For all of it, Johnson draws on records, diaries and letters, and yet he writes in a style that is smooth yet trenchant and is supported by what must be a gazillion words of notes about his source material that in themselves require 90 pages of text. And he is versatile in that he is the author of many quite unrelated books (“Modern Times,” “Intellectuals,” “A History of the Jews” and “The Quest for God”). Moreover, he sees Americans as a problem-solving people, bothered in recent years by issues like racism, Vietnam, political correctness, the growth of litigation and the rise of women but overcoming difficulties by intelligence and skill, by persistence and by courage.
Johnson handles and uses statistics well and “translates” them vividly into human terms. “A History of the American People” is a fresh, readable and provocative survey. He is full of opinions, for which he offers quite unnecessary apologies (for his views are usually well justified). But he is wise to quote Shakespeare: “Be not afraid of greatness.”
Is this book then a work of distinction? Well, only just. He writes well and to the point.

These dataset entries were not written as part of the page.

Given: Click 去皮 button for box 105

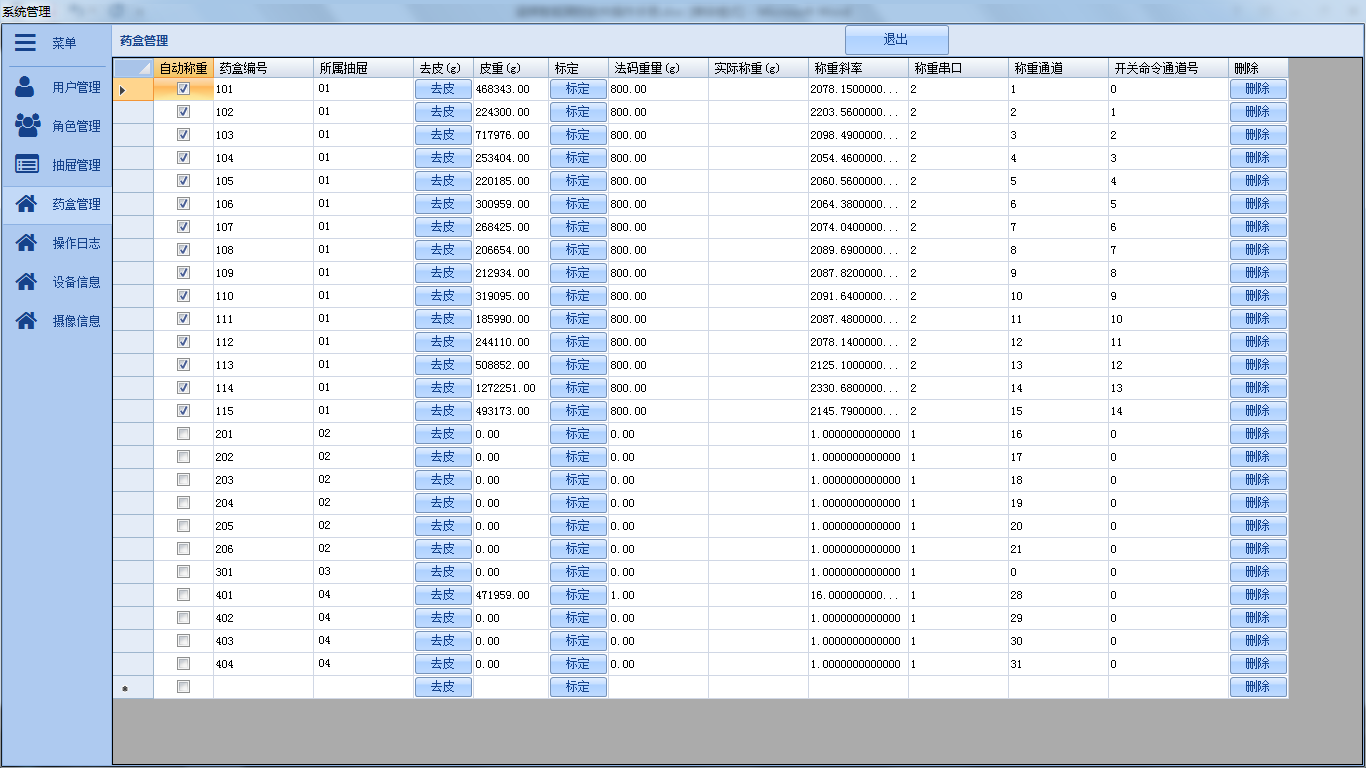Looking at the screenshot, I should [x=442, y=181].
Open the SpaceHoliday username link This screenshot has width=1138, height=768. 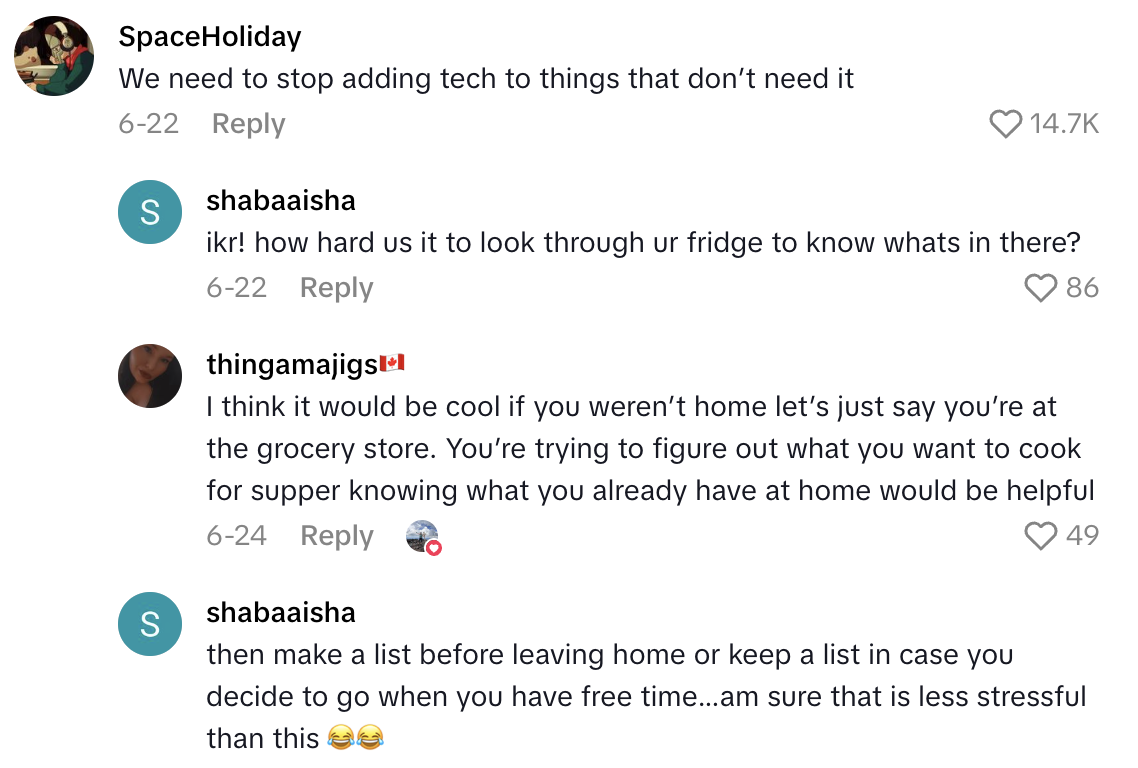(x=210, y=37)
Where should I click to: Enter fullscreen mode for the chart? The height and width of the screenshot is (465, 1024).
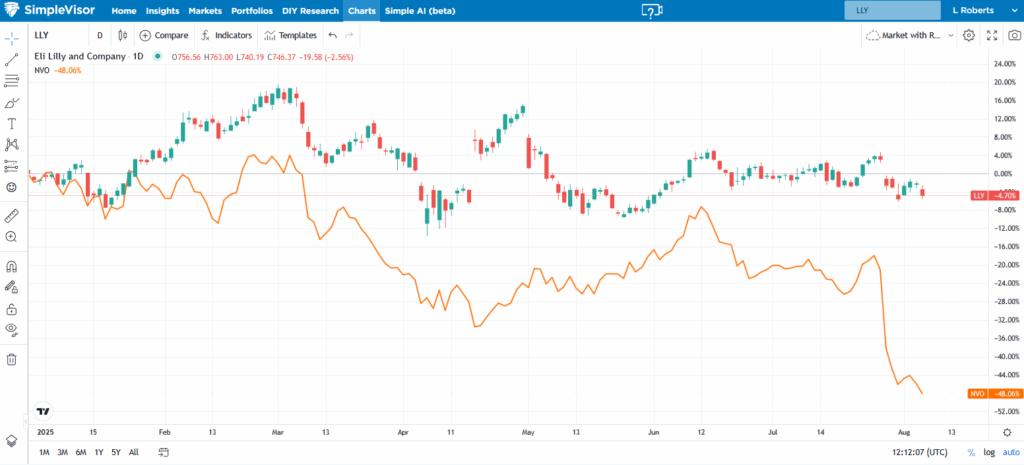point(991,35)

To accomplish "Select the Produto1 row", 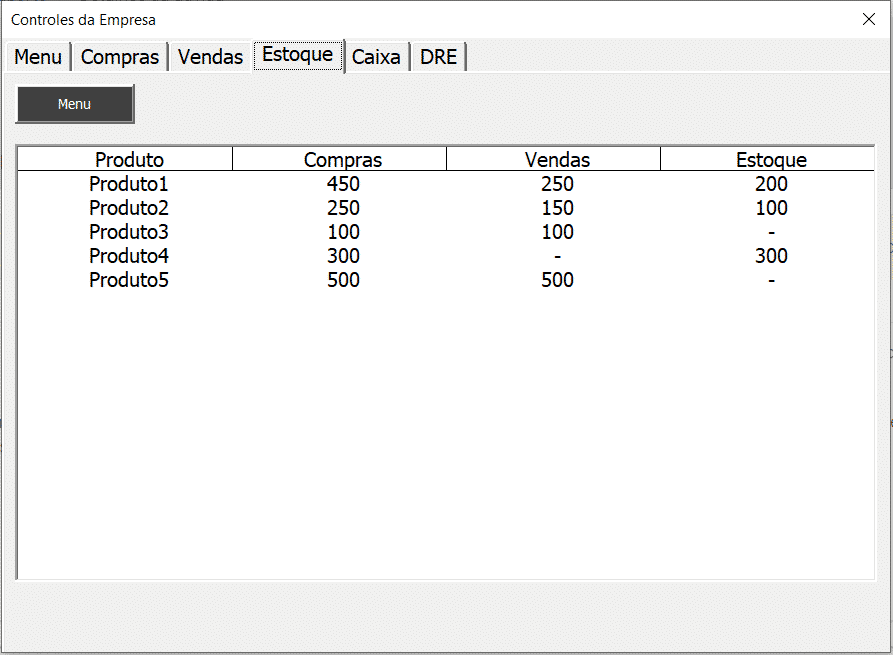I will pyautogui.click(x=128, y=184).
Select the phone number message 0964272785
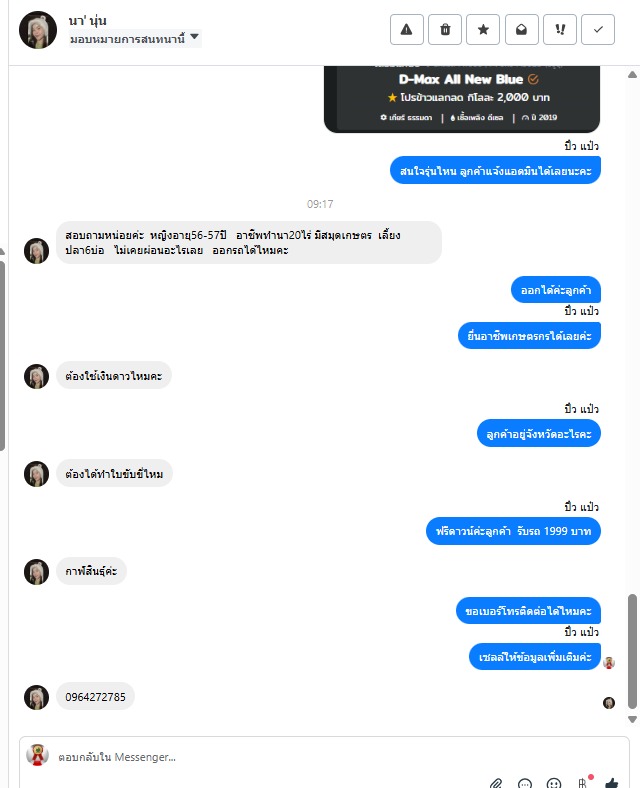This screenshot has width=640, height=788. coord(95,697)
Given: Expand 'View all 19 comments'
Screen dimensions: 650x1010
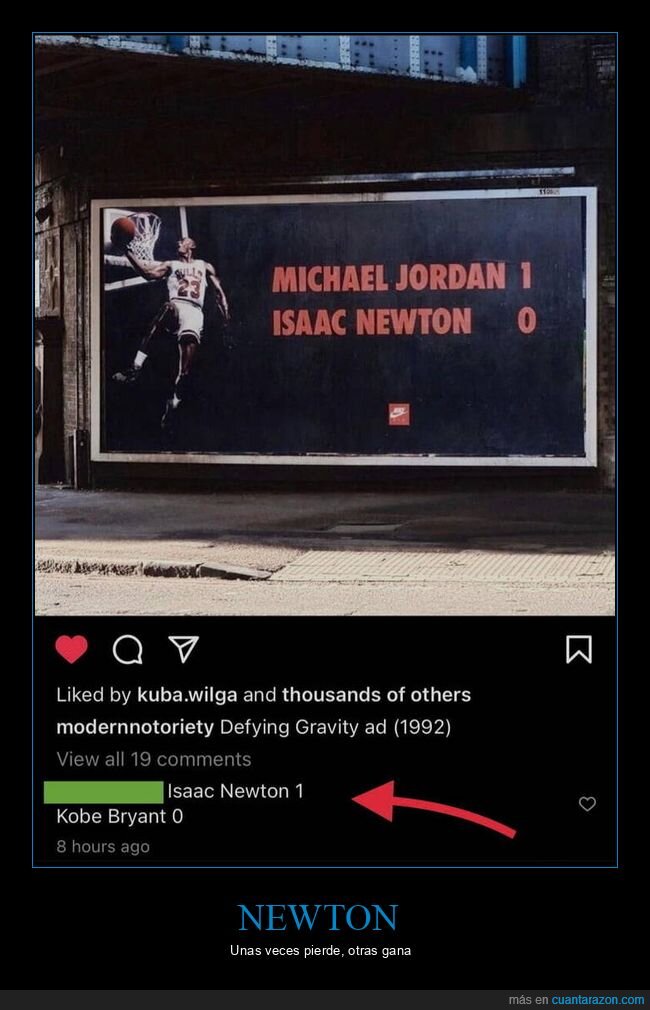Looking at the screenshot, I should (x=153, y=759).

Consider the origins of the North and the South. “With remarkable speed, in the first few decades, the fundamental dichotomy of America began to take shape, epitomized in these two key colonies--Massachusetts and Carolina. Here already is the North-South divide. The New England North has an all-class, mobile and fluctuating society, with an irresistible upward movement pushed by an ethic of hard work. It is religious, idealistic and frugal to the core. In the South there is by contrast a gentry-leisure class, with hereditary longings, sitting on the backs of indentured white laborers and a multitude of black slaves, with religion as a function of gentility and class, rather than an overpowering inward compulsion to live the godly life.”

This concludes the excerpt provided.